А на Эль-Фасиле сияло солнце, пели птицы, беспечные прохожие галдели на улицах, по фасадам домов уже вовсю развешивали новогодние гирлянды из разноцветных фонариков, в магазинах суетились местные жители, озабоченные покупкой подарков домочадцам. Мари выходила из гостиницы и пыталась слиться с толпой, подхватить ее предпраздничное настроение — иногда одна, иногда с Каролин.
Перед самым Новым годом Мари решилась и зашла в парикмахерскую на Джинджер-стрит. Постриглась совсем коротко. Буйные колечки светлых волос остались лежать на полу возле кресла. Райнер будет ворчать — он предпочитал длинные волосы. Но ей так надоел вечный беспорядок в шевелюре, и кроме того, очень хотелось хоть что-то предпринять радикальное. Раз уж нельзя прямо сейчас изменить что-то в окружающем мире — так хоть изменить прическу.
Дасти Аттенборо не собирался надолго задерживаться на новогодней вечеринке в отеле. Зайти, помахать рукой товарищам, поздравить с праздником — и подняться в свой номер. Там ждал план операции. Ничего уже нельзя было изменить, но все равно, хотелось покрутить в уме ходы противоборствующих сторон. Оценить перспективы, еще раз поискать слабые места… Записать, кстати, свои соображения. В толстой тетради на его столе были уже исписаны страниц двадцать. Когда-нибудь из этого может выйти книга. Папа-журналист вовсю соперничал с дедушкой в голове вице-адмирала Аттенборо.

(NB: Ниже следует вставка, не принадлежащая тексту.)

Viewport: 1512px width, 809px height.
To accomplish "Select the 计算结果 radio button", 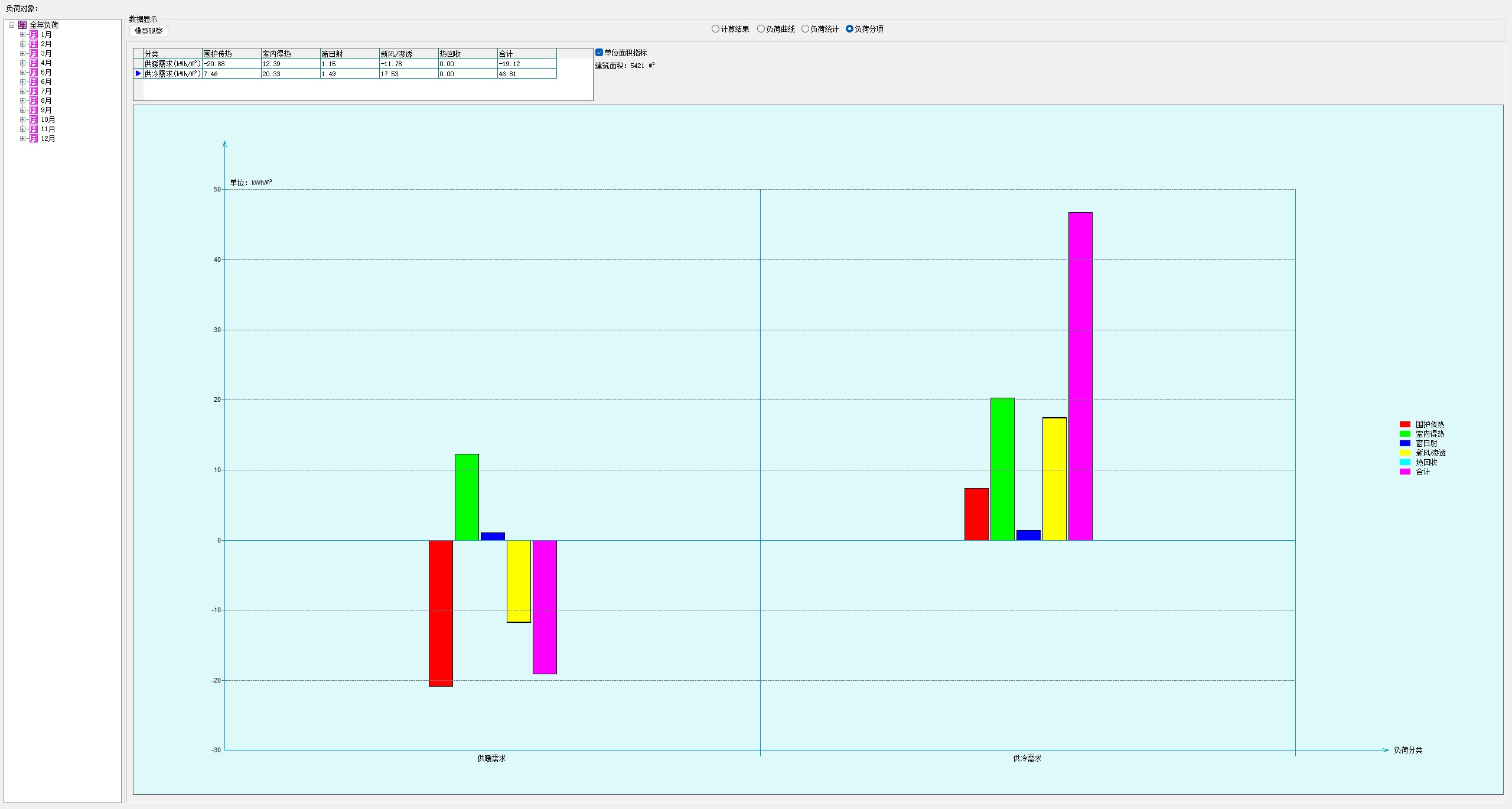I will pyautogui.click(x=715, y=29).
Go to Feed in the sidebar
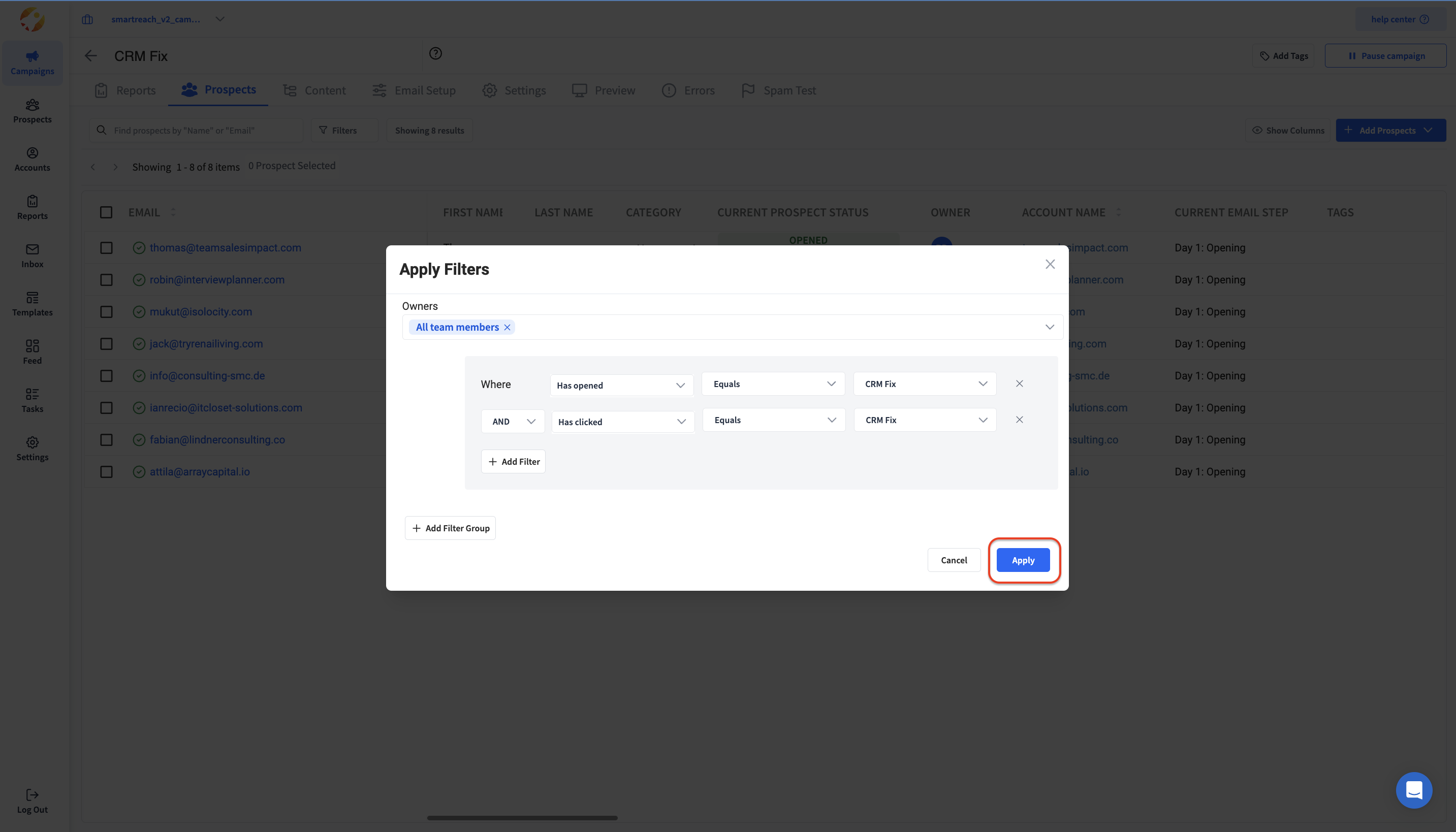Viewport: 1456px width, 832px height. (x=32, y=352)
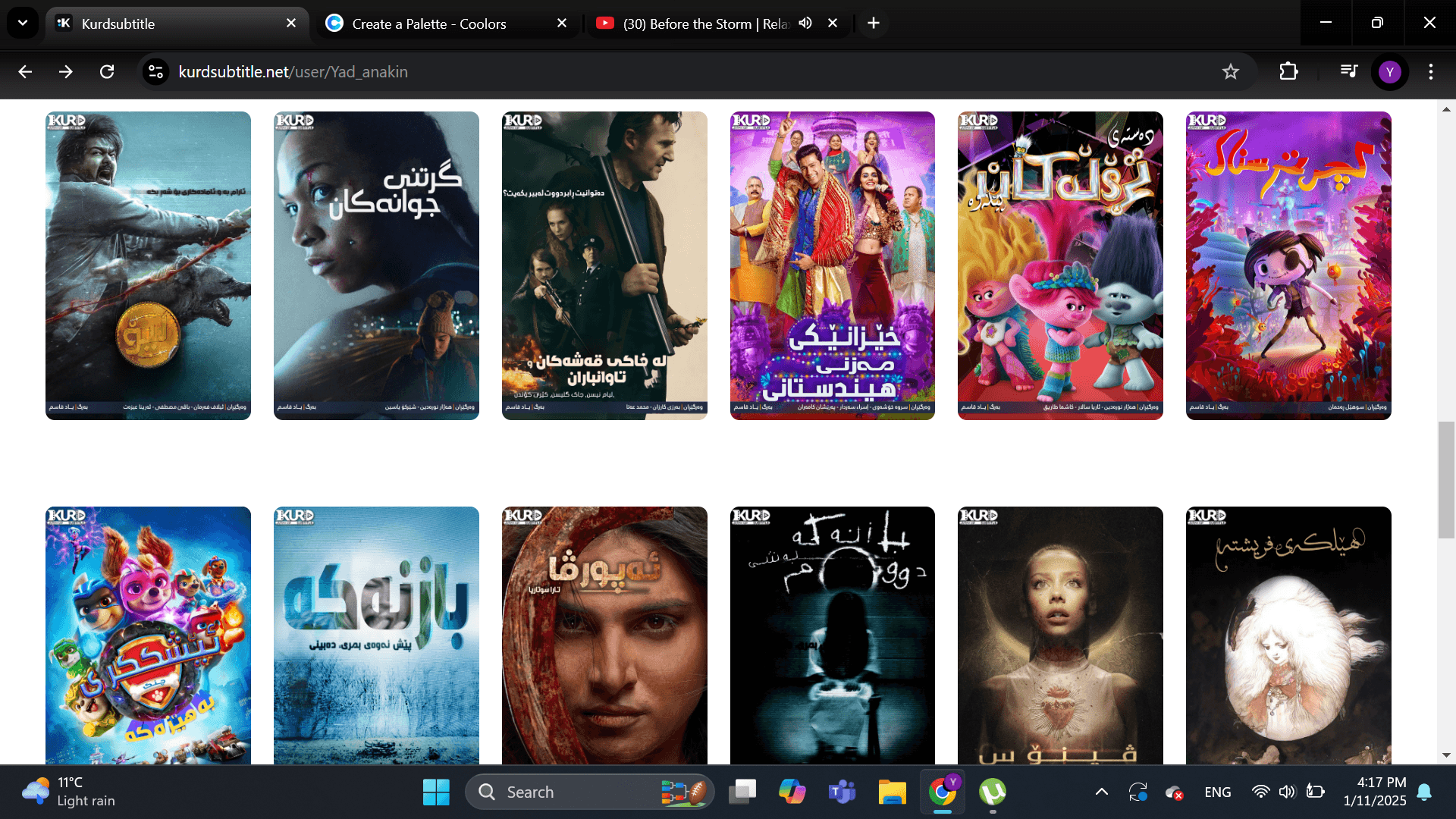
Task: Open the browser extensions puzzle icon
Action: coord(1288,72)
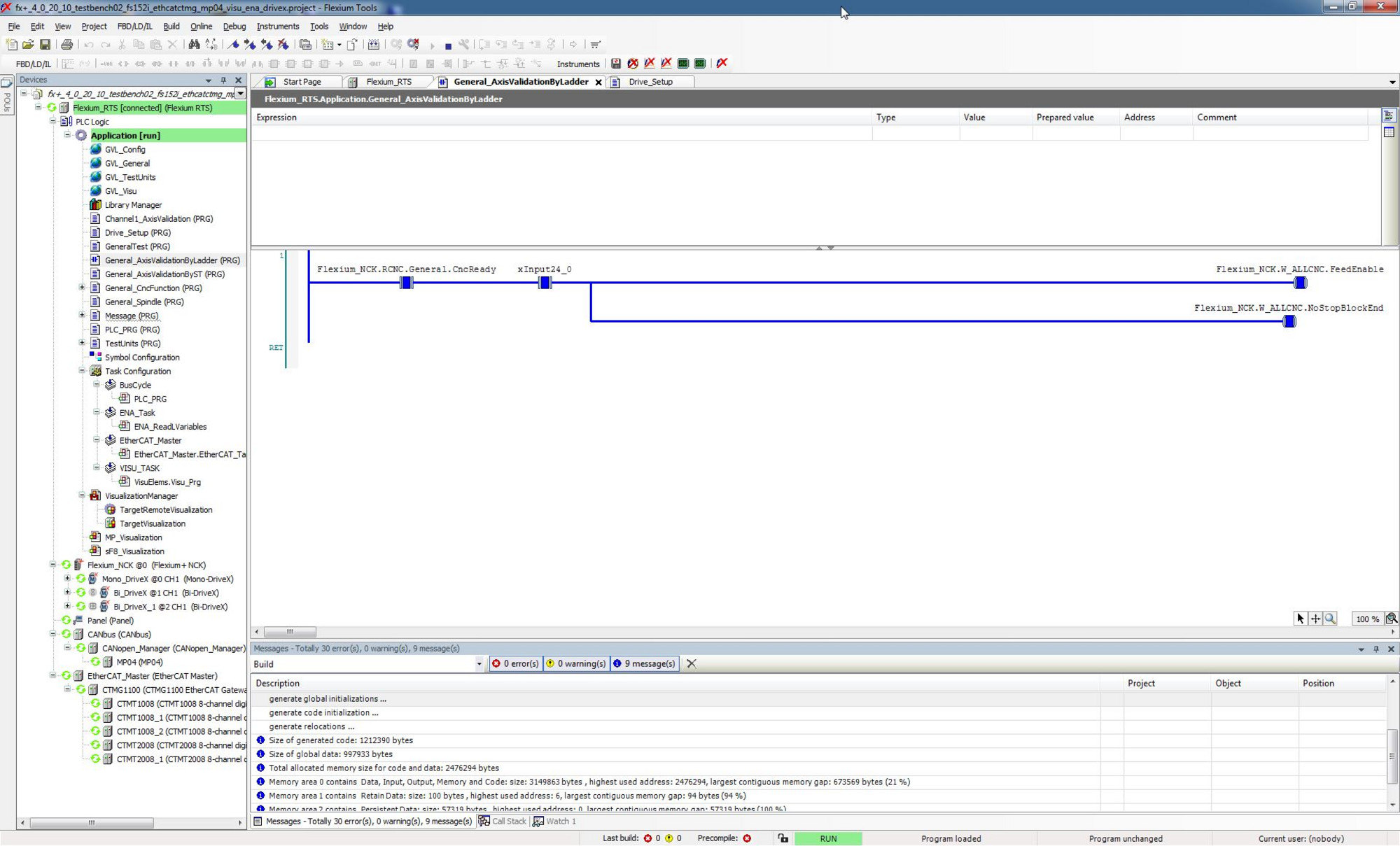Select GVL_Config in the Devices tree
The image size is (1400, 846).
coord(125,149)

Но, войдя в гостиничный холл, он забыл обо всех благих намерениях. Мария Сюзанна Беккер стояла рядом с Каролин Вонг, неузнаваемо прекрасная. Наверное, все дело в платье. Ничего в нем не было особенного, никаких финтифлюшек, блесток или оборок, обыкновенное платье, подол чуть ниже колена, да вырез углом. Ну без рукавов еще. Ну цвет красивый, синий, глубокий такой. Просто вице-адмирал давным-давно не видел капрала Беккер в штатском. А потом понял — волосы. Вместо завитков — почти ежик. И, пропади все пропадом, шея. Придется держаться изо всех сил, чтобы не положить-таки на эту шею ладонь. Аж руки чешутся. Мелькнула мысль, что вот сейчас самое время тихо смыться — но было поздно. Мари повернула голову и заметила его, и помахала рукой, и улыбнулась.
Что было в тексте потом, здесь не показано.